RainbowRivey · web-flow · commit 6d5a064249fb · 2025-08-04T17:26:52.000+02:00
Fix `test_annotation_pipeline` fails with half-precision-model=True
- adjust `test_annotation_pipeline`:
  - streamline the test (e.g. use `resolve()` etc.)
  - create individual test branches with individual expected scores for all combinations of `half_precision_ops` and `half_precision_model`
  - decrease absolute tolerance to `1e-6`
  - use `10e-2` as absolute tolerance when `half_precision_model` (reasoning: sing half_precision_model on cpu results in using dtype=torch.bfloat16 which has only 8 significant precision bits, so we use 10e-2 as absolute tolerance)
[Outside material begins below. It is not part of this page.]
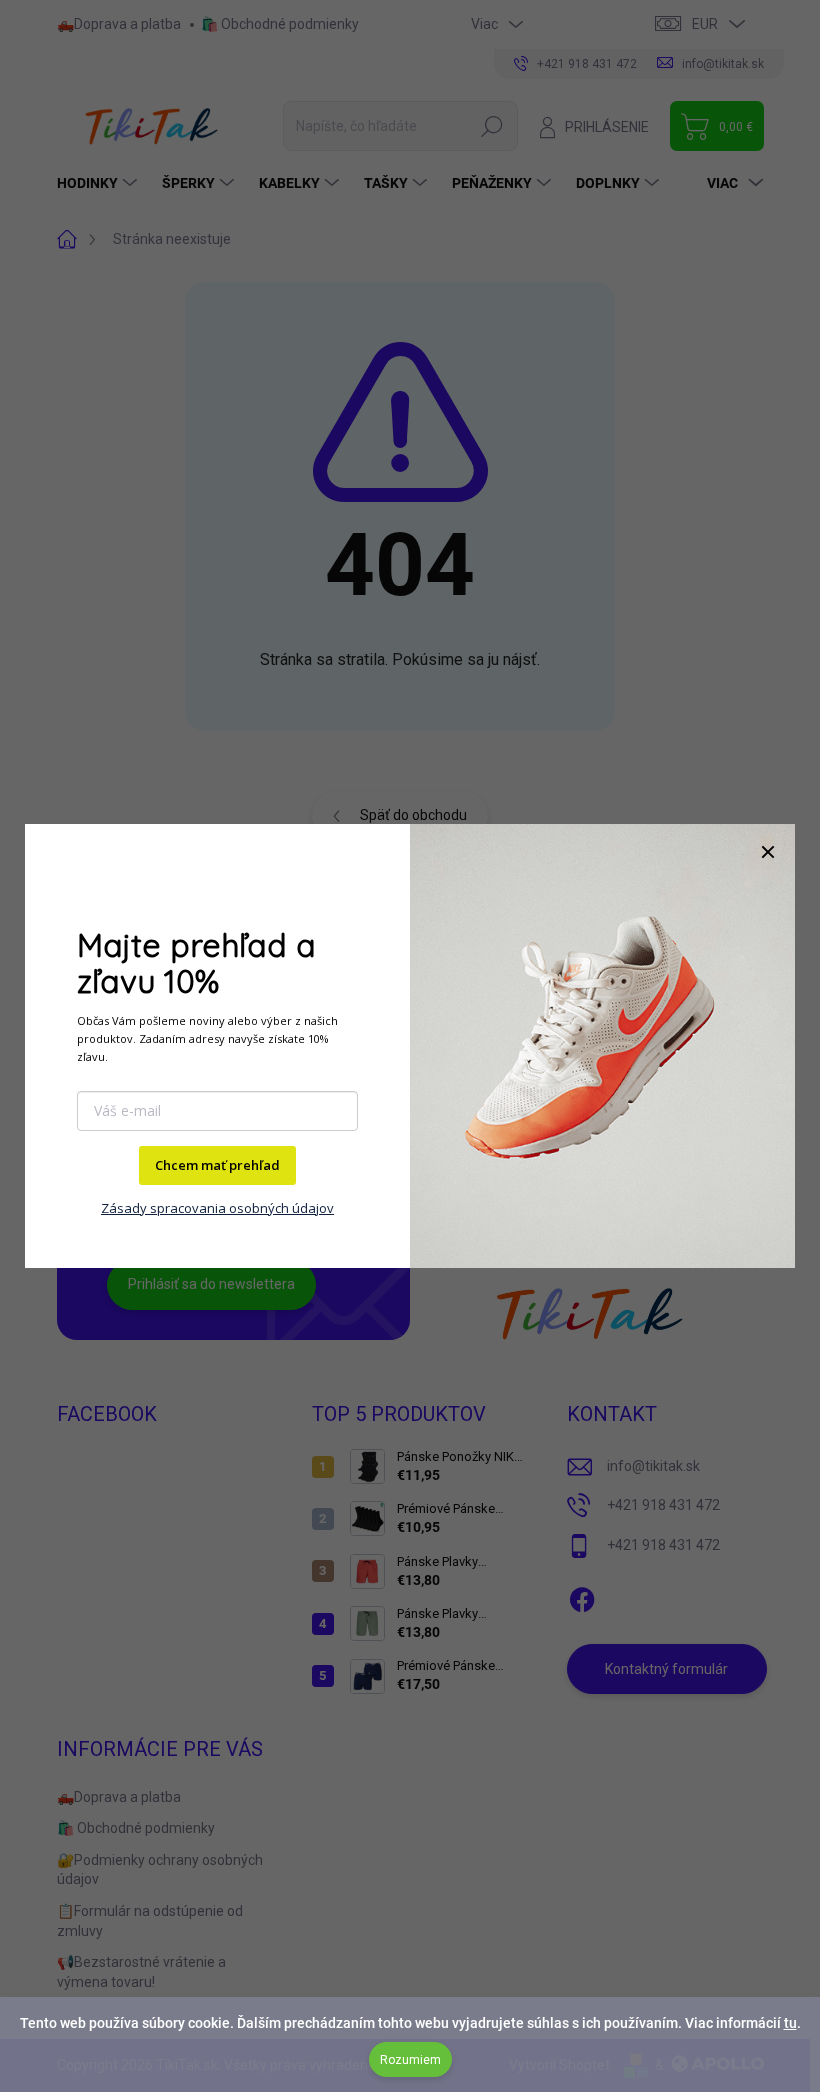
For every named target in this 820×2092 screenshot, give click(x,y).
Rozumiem (410, 2060)
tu (790, 2023)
  - enable `torch.use_deterministic_algorithms` to make sure results are as reproducible as possible.
diff --git a/src/pytorch_ie/pipeline.py b/src/pytorch_ie/pipeline.py
@@ -481,6 +481,17 @@ def __call__(
 
         show_progress_bar = forward_params.pop("show_progress_bar", False)
         half_precision_ops = forward_params.pop("half_precision_ops", False)
+
+        # Torch documentation recommends: "When entering an autocast-enabled region, Tensors may be any type.
+        # You should not call half() or bfloat16() on your model(s) or inputs when using autocasting."
+        # (see https://docs.pytorch.org/docs/stable/amp.html#torch.autocast). So show a warning in this case.
+        if half_precision_ops:
+            if self.model.dtype == get_autocast_dtype(self.device.type):
+                logger.warning(
+                    "Using half precision operations with a model already in half precision. "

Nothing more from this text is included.